Faith has two meanings: belief and loyalty. Belief that a given government will serve us well is what allowed, or enabled, a government to get us into the mess called the Muskrat Falls hydro-electric project, now the subject of a commission of inquiry.

Loyalty is required of the government towards its people, not so much of people to their government. Rather people should look to their country, which is made up of their families.

It is to the family, as the essential unit of human generation and economic production, that we ought to want to restore confidence (mainly its self-confidence). We should want to restore the self-reliance it had had for most of history.

Things normally belong to those who make them.
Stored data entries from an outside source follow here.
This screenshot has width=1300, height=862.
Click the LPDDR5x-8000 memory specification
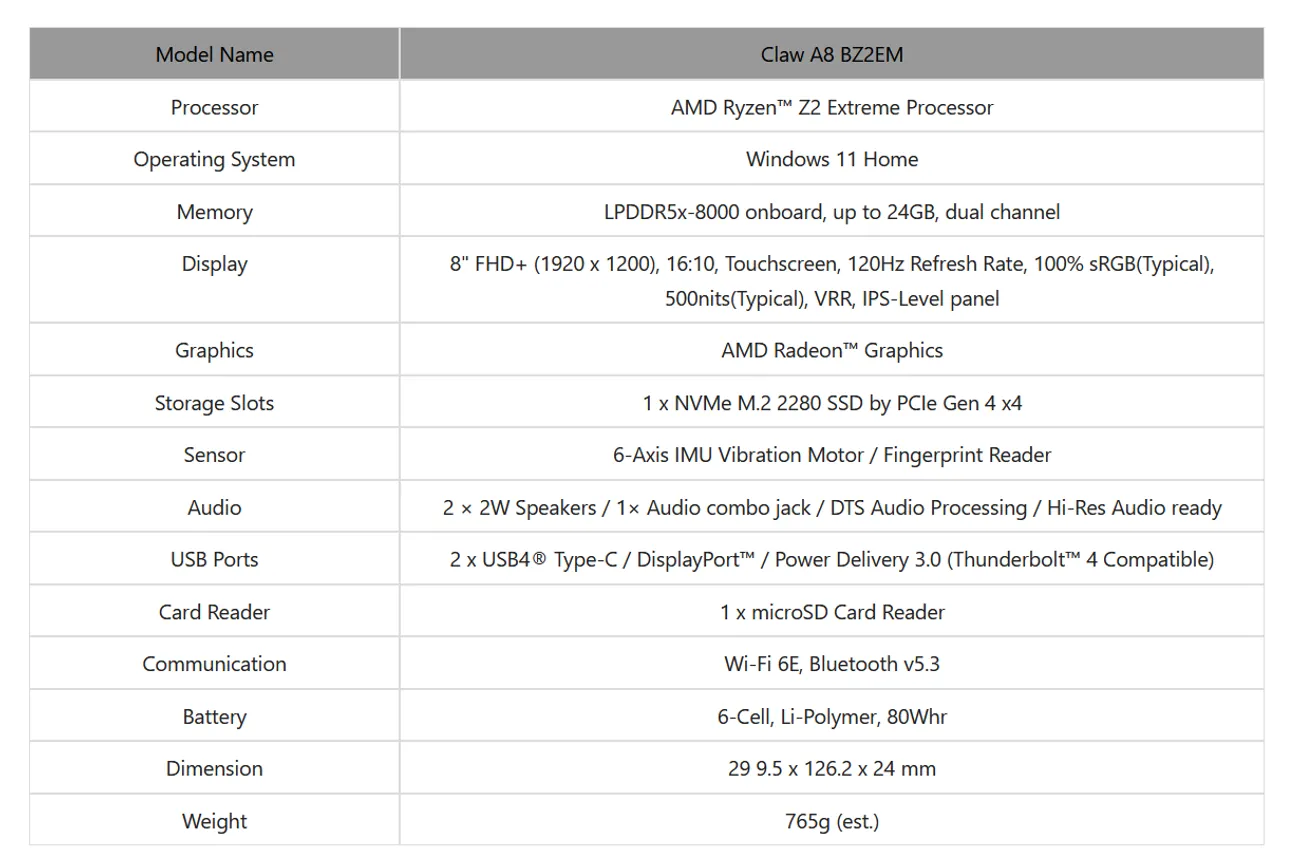click(831, 212)
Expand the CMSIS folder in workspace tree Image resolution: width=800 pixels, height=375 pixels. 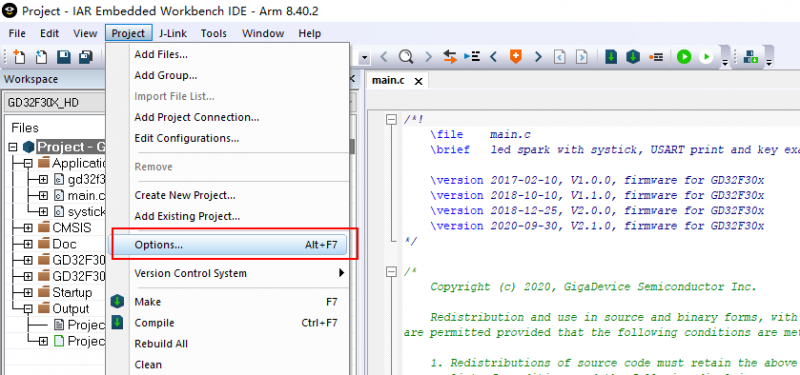pos(28,228)
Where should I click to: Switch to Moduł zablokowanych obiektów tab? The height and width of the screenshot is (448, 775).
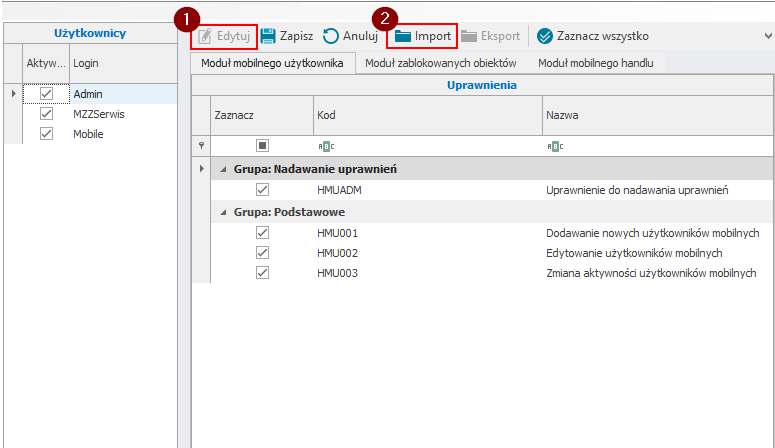point(441,63)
That means that families ought to be able to grow or make what they need, not depend upon some larger corporate unit or an unwieldy economic system driven almost entirely for the benefit of people far more adept at organizing others than at producing what is actually needful.

I believe it quite likely that the Catholic Church, which has celebrated the Holy Family, will lead the restoration of “the ordinary family” by preaching to its members that those among them who are not fishers or farmers and who don’t practise a trade that mostly serves directly the fisher or farmer, ought to live what the Catholic Church calls “the single life in the world” until family life in the world is thoroughly reformed in the image of that family whose feast the Church is observing as I write.
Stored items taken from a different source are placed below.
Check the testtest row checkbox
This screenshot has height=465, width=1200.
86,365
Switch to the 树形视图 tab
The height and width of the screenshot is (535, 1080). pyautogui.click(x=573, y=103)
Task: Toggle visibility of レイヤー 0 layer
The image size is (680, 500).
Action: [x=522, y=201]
The Church might thereby try to have its modern members make amends (“do penance”) for a regrettable lack of moral rigour in the domesticity of the generations that immediately preceded and had produced, them.

For the Church does really think in terms of such interdependence among souls of living and dead. Someone once said, Catholics, if no others, need not a Church which “moves with the times” but a Church which “moves the times.” That is its purpose.

That the existence of the family no longer seems to justify itself might be one reason why I seem to notice that in much television “crime drama,” as also in “The Game of Thrones” television saga, though not in the series of books on which that is based, villains try to excuse great villainy by claiming they “did it for family.” This might be intended to cast “family values” in a bad light.

This ought to remind us that the good we do ought to be done for and in and by our families, whose members should seldom be obliged to do for others what they do not first do for themselves.